My favorite resource for healthful family eating is the cook book Feeding the Whole Family
by Cynthia Lair. Lair explains a new way to think about meals: lots of veggies, lots of fruits, a balance of whole grains and legumes, and side dishes or condiments of dairy, sea veggies, nuts, and poultry or fish. I grew up like many Americans thinking of meat as the entree and veggies as a side, but when I eat the way Lair suggests, I feel lighter and healthier. I also find it much easier to figure out what to eat for lunch. In this article I include her tips plus some of my own for packing a healthful lunch for you, your kids, and your family.
There is a whole section in Whole Family entitled “Lively Lunchboxes” which includes recipes for whole grain salads, wraps, and new twists on favorites like potato salad. They are easy to cook, nutritious, and yummy. Every recipe includes a tip on how to adapt for young children or babies who have started solids.

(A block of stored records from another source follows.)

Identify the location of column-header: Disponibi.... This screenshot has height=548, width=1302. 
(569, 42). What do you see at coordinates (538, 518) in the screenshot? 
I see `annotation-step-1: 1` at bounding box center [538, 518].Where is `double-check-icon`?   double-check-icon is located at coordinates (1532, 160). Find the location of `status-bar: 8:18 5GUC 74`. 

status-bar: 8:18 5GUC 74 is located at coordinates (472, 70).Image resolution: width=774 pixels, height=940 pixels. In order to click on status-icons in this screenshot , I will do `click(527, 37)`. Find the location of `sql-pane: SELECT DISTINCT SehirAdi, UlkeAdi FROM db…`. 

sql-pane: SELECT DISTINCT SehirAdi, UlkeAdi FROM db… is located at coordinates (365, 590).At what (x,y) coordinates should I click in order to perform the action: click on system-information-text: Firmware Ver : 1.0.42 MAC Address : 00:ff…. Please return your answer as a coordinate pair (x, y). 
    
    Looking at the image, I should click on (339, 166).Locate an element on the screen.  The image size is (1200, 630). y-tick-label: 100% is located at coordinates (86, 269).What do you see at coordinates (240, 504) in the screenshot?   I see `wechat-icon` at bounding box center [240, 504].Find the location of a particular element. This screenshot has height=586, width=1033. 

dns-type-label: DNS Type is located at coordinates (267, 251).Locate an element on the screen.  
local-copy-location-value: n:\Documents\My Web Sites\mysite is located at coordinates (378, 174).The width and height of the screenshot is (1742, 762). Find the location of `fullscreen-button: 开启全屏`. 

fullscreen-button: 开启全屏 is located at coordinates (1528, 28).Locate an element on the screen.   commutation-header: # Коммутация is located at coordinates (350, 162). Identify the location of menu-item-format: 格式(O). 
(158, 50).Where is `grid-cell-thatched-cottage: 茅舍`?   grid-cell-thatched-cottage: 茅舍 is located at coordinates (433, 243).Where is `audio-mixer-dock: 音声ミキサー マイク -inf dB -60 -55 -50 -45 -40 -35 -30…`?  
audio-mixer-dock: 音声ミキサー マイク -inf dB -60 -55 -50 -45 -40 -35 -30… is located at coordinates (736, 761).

Lair suggests planning out a lunch schedule with your kids. Here’s the key to packing a healthy lunch: You the parent choose the main recipe, what Lair calls a “Growing Food,” like Asian Noodle Salad or a burrito, and then your child chooses a vegetable and fruit to go with it. A Growing Food is a whole grain and bean combo, or a hearty sandwich. Paired with a fruit and a veggie, a growing food makes for a healthful and tasty lunch.
Easy fruits and veggies to pack include carrot sticks, or carrots cut in flower shapes; sliced jicama; apple slices dipped in lemon juice to reduce browning; small tuperware containers of cucumbers, peaches, or other soft veggies; or a spread made from eggplants packed with whole-grain pita, tortillas, or corn chips for dipping. If any of these sound strange or new, give them a try. After a while of eating whole foods, you and your child will no longer want to eat nutrient-free foods like cheetos. Veggies can be made more appealing to kids by cutting them into fun shapes or including some dairy-free dipping sauce like peanut sauce. Also, buy organic fruits and veggies whenever you can, for they are more nutritious and tastier. Studies show that kids who grow veggies in a garden are much more likely to try – and like – new veggies like eggplant. Try growing baby carrots with your kids: they are easy to grow and taste way better than the big carrots cut small to look like baby carrots.
When you pack a lunch for your kids (or spouse), slip in a little surprise like a little note of praise, a poem, a special rock, a finger puppet, or a cartoon. Your child will look forward to her special treat.
Try a few of these tips in your next packed lunch, and check out Feeding the Whole Family for recipes and more ideas!